Hora de buscar novas oportunidades está ligada à falta de perspectivas profissionais na empresa

Você acorda para trabalhar, mas não tem vontade nenhuma de sair de casa? Quando começa o expediente, a única coisa que vem à cabeça é a hora de ir embora? Você adia sempre que possível as tarefas do dia a dia?

Se houve pelo menos um “sim” a essas perguntas, isso pode significar que chegou a hora de mudar de emprego. Gestores de carreiras são unânimes em dizer que a infelicidade é o mais importante sinal de que algo não vai bem no trabalho.

DECISÃO

Tomar uma decisão de mudar de emprego pode ser muito assustador, especialmente no mercado de trabalho atual. Contudo, às vezes esse é um esforço necessário.

Por mais que a pessoa se sinta realizada um dia, algo pode mudar e seu emprego pode deixar de ser perfeito de uma hora para a outra.

INSATISFAÇÃO

A gerente de planejamento de carreira da Ricardo Xavier Recursos Humanos, Melina Graf, afirma que a insatisfação pode atingir a todos, independentemente do nível hierárquico ou da área de atuação, e tem duas origens: a falta de desafios para o funcionário e a inexistência de oportunidades para ele se desenvolver.

“O profissional percebe que tem de sair quando está desmotivado, seja porque está há muito tempo na mesma função sem perspectiva, já não agrega mais nada à empresa ou é deixado de lado em decisões importantes. Hoje, as pessoas querem sempre novas tarefas para superar. Falta de desafios e de crescimento são as maiores queixas de quem troca de emprego”, afirma.

PERSPECTIVAS

A consultora de RH da Catho Online Daniella Correa diz que a hora de buscar outras oportunidades está diretamente relacionada à falta de perspectivas de desenvolvimento profissional na empresa em que o trabalhador atua.

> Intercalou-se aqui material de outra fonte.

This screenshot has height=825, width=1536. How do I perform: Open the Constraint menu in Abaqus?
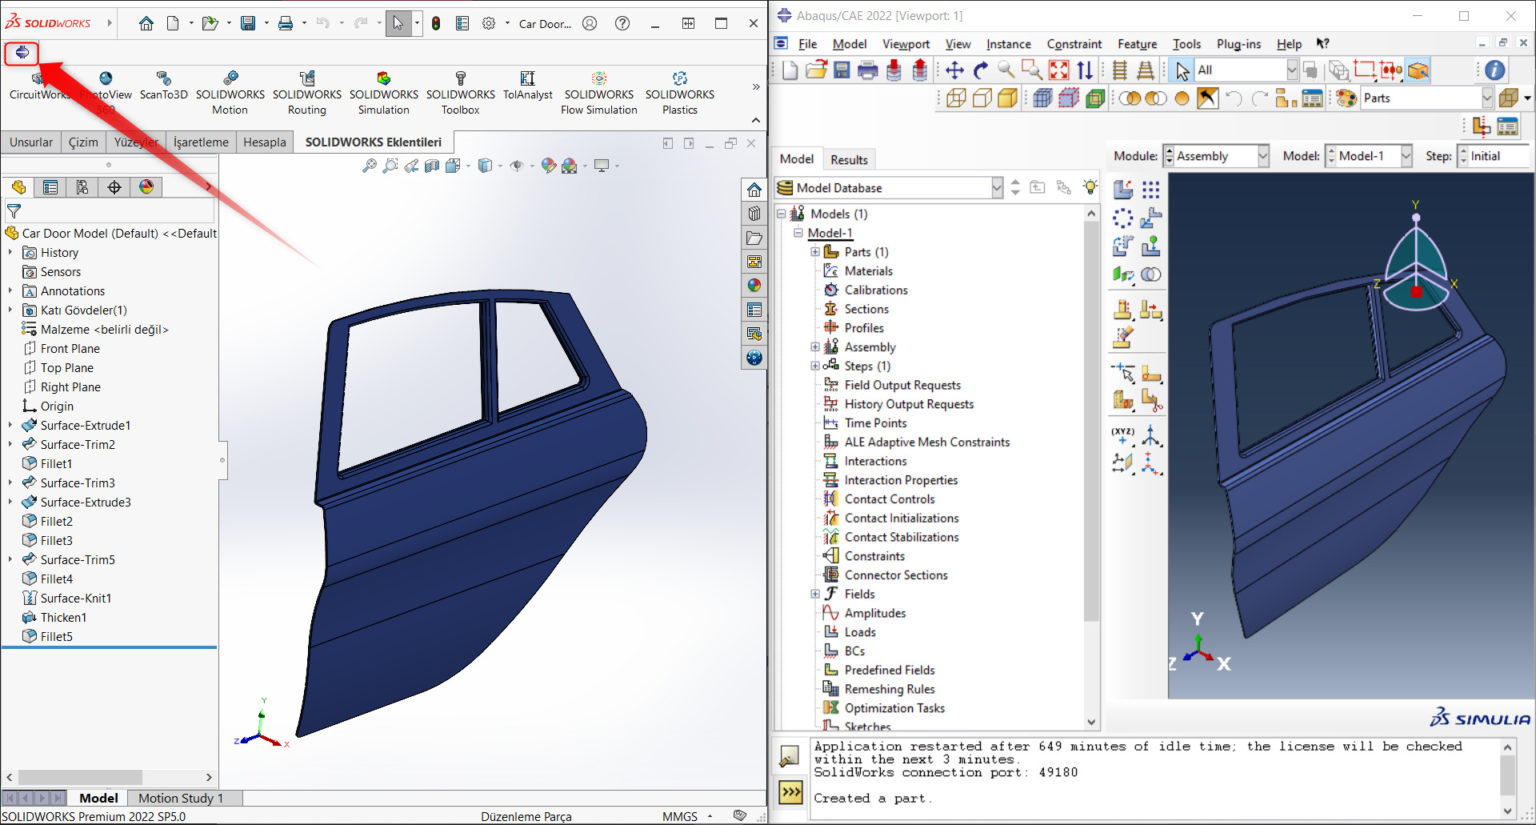click(1074, 44)
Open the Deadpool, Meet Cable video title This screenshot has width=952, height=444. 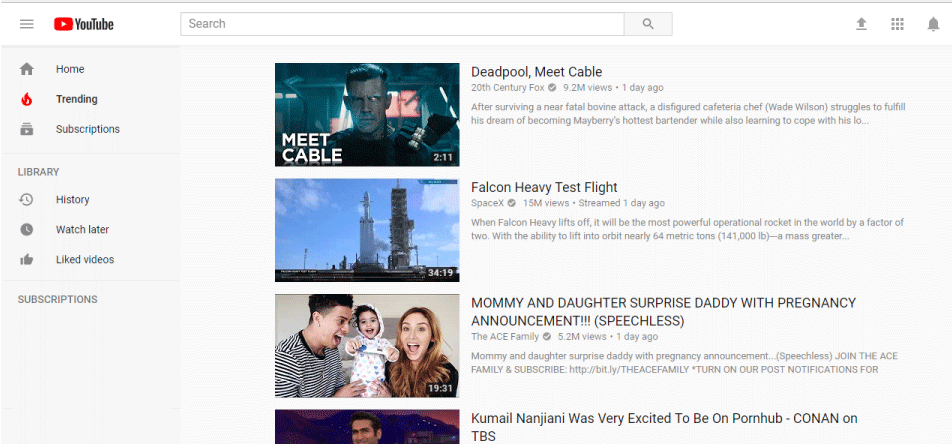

Melina diz que outros fatores também contam para esta decisão. É aqui que entram o peso do salário e a característica do ambiente de trabalho. Os especialistas ressaltam que o salário já não é mais o primeiro nem o segundo motivo para mudar de emprego, mas ainda faz diferença. “Às vezes a pessoa quer sair para ganhar mais porque o mercado está pagando mais. Se a empresa subvaloriza o empregado, é hora de ele procurar outra coisa mesmo; mas há quem fique em uma companhia, ganhando menos, porque o ambiente é bom”, afirma.

POTENCIAL

Daniella Correa diz que, ao deixar uma empresa, o profissional precisa comparar o potencial de crescimento no lugar em que está com aquele para onde pode ir.

Isto é, o profissional precisa conversar com colegas e superiores para tentar achar o real motivo de insatisfação, ao mesmo tempo em que analisa o andamento do mercado em que a empresa atua e as novas chances e benefícios que possam surgir.